Passage for review:
┄┄┄┄┄┄┄┄┄┄┄┄┄┄┄┄┄┄┄┄

Wake up: Earth has finite resources
The Earth is finite. All of the natural resources on it are also finite. That means if we keep using these resources at the current rates, we will eventually move from more to less to none. That will be an evil day for the human race. Perpetual growth is a myth. The belief that technology can overcome scarcity is a superstition. The belief that the growth of the human population is not a problem is an example of denial. The Earth has a finite carrying capacity. When we exceed that, very bad things begin to happen. There is probably even a tipping point beyond which recovery is impossible.
There is no medical cure for starvation, and all that is necessary for starvation to start killing people is for the price of food to rise beyond their means. Whenever there have been famines, there has always been food somewhere in the world. It just wasn’t available or affordable to the people who were dying. Depending on altruism is putting your hopes in a leaky bucket.
Since human life absolutely depends on food and clean water, you would think that agriculture would receive more attention than it does. The past few administrations have seemed to think that subsidies to corporate agribusinesses are all that is necessary. But agriculture is a great deal more complex than the buying and selling of commodities. There is the matter of preserving the land and its fertility. There is the matter of producing food that is uncontaminated by chemical pesticides and herbicides. There is the matter of preserving access to water in the more arid areas. There is the matter of religious faith in free-market capitalism.
The value of the latter depends on what is meant by free-market capitalism. Private ownership by an occupant who works the land and intends to preserve it for his heirs is a great system. Private ownership by an absentee corporation that intends to extract the maximum amount of profits in the shortest possible time without regard for the future is a bad system.
Business expansion financed by savings and retained earnings is good; business expansion financed by loans and highly leveraged financial schemes is not so good.

┄┄┄┄┄┄┄┄┄┄┄┄┄┄┄┄┄┄┄┄

Excerpted data:
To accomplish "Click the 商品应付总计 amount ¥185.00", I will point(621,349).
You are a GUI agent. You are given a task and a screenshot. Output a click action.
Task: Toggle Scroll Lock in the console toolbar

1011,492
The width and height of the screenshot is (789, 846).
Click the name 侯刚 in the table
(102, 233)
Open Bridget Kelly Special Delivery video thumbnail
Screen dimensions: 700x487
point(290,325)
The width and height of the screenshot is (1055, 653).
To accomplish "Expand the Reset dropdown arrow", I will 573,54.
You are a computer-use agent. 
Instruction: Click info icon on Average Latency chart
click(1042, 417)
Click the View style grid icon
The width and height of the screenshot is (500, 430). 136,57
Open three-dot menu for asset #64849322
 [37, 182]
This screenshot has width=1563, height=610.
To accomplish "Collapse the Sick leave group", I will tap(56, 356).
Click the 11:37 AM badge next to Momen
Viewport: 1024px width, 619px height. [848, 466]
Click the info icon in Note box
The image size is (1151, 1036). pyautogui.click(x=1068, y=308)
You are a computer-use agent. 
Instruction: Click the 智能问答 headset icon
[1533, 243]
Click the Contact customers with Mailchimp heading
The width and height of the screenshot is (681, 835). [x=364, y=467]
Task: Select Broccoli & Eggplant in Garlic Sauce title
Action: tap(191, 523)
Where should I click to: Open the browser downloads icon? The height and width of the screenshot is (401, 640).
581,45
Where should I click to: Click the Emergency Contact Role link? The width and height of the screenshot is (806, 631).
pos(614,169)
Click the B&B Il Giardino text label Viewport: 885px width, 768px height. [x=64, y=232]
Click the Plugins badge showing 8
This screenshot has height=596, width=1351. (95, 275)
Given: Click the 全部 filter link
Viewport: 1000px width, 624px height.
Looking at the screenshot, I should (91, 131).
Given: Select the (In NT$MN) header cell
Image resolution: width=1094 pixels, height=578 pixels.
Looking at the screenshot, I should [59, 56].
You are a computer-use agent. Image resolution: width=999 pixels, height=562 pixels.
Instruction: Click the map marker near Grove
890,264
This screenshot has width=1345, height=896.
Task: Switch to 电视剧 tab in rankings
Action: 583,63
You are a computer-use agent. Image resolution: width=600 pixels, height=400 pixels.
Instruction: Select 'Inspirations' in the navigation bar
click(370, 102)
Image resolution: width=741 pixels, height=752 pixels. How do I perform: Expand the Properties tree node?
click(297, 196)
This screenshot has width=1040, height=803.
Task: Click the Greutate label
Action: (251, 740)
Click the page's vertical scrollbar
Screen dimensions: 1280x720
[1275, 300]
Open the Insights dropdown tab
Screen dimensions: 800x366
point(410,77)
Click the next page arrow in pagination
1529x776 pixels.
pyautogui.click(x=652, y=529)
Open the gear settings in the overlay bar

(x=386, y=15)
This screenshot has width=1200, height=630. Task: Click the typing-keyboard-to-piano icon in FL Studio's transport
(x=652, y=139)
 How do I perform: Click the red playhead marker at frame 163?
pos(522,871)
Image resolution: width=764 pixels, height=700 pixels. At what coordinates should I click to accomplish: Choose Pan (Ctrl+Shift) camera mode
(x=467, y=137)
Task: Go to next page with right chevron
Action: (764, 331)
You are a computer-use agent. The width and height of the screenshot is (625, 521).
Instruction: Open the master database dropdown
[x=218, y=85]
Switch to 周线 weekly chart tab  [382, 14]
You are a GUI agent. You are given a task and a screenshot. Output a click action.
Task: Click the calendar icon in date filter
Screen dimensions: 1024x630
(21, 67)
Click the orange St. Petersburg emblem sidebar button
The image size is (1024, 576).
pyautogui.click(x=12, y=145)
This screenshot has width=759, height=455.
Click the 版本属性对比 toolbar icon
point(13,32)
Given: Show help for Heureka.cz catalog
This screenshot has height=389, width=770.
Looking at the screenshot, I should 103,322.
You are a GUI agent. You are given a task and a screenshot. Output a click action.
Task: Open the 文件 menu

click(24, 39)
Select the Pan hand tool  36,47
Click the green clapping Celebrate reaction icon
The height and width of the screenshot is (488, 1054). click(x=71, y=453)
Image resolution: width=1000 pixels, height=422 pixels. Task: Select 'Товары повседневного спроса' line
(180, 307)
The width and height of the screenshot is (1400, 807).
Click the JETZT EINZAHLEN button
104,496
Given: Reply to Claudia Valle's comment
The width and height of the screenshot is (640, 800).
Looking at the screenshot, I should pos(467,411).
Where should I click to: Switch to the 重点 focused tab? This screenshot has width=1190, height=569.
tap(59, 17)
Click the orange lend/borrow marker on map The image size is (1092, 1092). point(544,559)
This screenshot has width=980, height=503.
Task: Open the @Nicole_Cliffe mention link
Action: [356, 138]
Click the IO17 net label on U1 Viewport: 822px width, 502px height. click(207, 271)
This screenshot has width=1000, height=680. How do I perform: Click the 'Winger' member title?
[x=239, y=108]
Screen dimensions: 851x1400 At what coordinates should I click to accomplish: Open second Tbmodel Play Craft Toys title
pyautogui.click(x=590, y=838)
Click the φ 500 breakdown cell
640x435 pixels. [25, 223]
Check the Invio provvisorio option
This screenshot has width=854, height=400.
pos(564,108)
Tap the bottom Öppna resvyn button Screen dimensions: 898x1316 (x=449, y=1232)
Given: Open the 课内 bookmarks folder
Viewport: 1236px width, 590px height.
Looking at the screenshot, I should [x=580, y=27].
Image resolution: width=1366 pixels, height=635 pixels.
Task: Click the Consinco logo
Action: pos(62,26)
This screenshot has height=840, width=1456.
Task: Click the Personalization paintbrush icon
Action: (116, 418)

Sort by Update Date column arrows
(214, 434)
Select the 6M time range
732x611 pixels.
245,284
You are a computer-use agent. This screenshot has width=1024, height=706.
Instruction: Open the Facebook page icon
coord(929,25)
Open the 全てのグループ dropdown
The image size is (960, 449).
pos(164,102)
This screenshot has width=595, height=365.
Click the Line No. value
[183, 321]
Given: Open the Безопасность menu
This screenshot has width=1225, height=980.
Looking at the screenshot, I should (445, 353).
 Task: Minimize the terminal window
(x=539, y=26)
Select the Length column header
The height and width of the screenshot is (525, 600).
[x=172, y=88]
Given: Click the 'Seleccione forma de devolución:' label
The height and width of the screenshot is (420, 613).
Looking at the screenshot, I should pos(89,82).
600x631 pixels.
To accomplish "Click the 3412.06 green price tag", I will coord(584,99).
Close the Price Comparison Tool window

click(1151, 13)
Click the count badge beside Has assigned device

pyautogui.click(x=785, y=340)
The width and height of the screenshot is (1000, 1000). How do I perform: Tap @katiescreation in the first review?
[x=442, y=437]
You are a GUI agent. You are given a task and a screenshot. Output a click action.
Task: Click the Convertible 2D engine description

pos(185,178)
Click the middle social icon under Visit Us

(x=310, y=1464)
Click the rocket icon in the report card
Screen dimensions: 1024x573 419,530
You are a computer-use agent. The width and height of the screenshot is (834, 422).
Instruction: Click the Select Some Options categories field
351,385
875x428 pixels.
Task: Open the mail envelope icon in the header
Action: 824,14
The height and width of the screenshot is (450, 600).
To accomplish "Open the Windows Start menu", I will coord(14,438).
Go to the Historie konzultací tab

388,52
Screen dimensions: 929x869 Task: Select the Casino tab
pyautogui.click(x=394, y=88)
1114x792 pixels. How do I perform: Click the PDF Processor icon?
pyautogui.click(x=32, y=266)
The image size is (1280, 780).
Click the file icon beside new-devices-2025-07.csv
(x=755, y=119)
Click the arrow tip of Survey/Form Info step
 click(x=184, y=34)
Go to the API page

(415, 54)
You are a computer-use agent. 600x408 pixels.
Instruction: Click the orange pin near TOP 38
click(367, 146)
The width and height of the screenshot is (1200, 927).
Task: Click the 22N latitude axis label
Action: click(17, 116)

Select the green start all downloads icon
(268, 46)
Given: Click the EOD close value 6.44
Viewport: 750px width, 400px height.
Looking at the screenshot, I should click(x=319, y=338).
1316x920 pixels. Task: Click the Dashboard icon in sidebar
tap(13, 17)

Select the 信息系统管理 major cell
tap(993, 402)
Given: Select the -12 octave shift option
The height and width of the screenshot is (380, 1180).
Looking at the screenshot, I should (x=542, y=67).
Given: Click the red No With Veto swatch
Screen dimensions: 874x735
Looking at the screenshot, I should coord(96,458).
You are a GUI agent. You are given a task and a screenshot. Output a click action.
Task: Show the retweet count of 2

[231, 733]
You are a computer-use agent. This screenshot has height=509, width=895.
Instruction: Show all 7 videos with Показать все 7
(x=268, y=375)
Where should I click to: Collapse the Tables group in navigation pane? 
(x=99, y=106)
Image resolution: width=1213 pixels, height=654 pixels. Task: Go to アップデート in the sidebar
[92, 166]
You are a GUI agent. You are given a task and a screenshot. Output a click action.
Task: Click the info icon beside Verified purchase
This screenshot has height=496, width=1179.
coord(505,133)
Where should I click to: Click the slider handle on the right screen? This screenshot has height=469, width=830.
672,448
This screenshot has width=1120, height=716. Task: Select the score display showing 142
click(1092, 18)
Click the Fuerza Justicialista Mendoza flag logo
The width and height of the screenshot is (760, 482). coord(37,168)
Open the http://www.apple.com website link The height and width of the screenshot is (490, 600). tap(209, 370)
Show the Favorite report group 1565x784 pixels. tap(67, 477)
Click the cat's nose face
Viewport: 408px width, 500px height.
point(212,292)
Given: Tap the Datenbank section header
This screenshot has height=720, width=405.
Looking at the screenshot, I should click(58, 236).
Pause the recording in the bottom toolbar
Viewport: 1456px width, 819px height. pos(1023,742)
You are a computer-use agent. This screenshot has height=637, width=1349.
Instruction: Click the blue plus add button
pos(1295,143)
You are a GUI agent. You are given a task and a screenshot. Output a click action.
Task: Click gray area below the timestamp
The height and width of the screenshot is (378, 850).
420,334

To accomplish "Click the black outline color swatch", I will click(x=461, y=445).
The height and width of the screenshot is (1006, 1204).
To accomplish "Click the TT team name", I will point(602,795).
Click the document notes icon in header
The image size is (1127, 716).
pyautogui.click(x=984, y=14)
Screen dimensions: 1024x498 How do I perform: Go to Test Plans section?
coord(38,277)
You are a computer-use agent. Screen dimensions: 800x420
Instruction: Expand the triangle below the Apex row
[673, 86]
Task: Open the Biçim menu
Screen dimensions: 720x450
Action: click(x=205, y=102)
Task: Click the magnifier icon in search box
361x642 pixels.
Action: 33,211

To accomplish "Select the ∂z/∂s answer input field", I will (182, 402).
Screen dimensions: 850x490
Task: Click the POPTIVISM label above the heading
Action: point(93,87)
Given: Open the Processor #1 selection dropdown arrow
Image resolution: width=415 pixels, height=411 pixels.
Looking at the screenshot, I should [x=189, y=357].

┄┄┄┄┄┄┄┄┄┄┄┄┄┄┄┄┄┄┄┄

Instructions:
A. From the piece on Earth's finite resources, reproduce everything from "There is no" down to "a leaky bucket.".
B. Answer these questions from the piece on Earth's finite resources:
(i) For what does the piece say there is no medical cure?
(ii) What kind of private ownership does it call a great system?
(iii) How must business expansion be financed for the piece to call it good?

Answers in order:
A.
There is no medical cure for starvation, and all that is necessary for starvation to start killing people is for the price of food to rise beyond their means. Whenever there have been famines, there has always been food somewhere in the world. It just wasn’t available or affordable to the people who were dying. Depending on altruism is putting your hopes in a leaky bucket.

B.
(i) Starvation.
(ii) Private ownership by an occupant who works the land and intends to preserve it for his heirs.
(iii) By savings and retained earnings.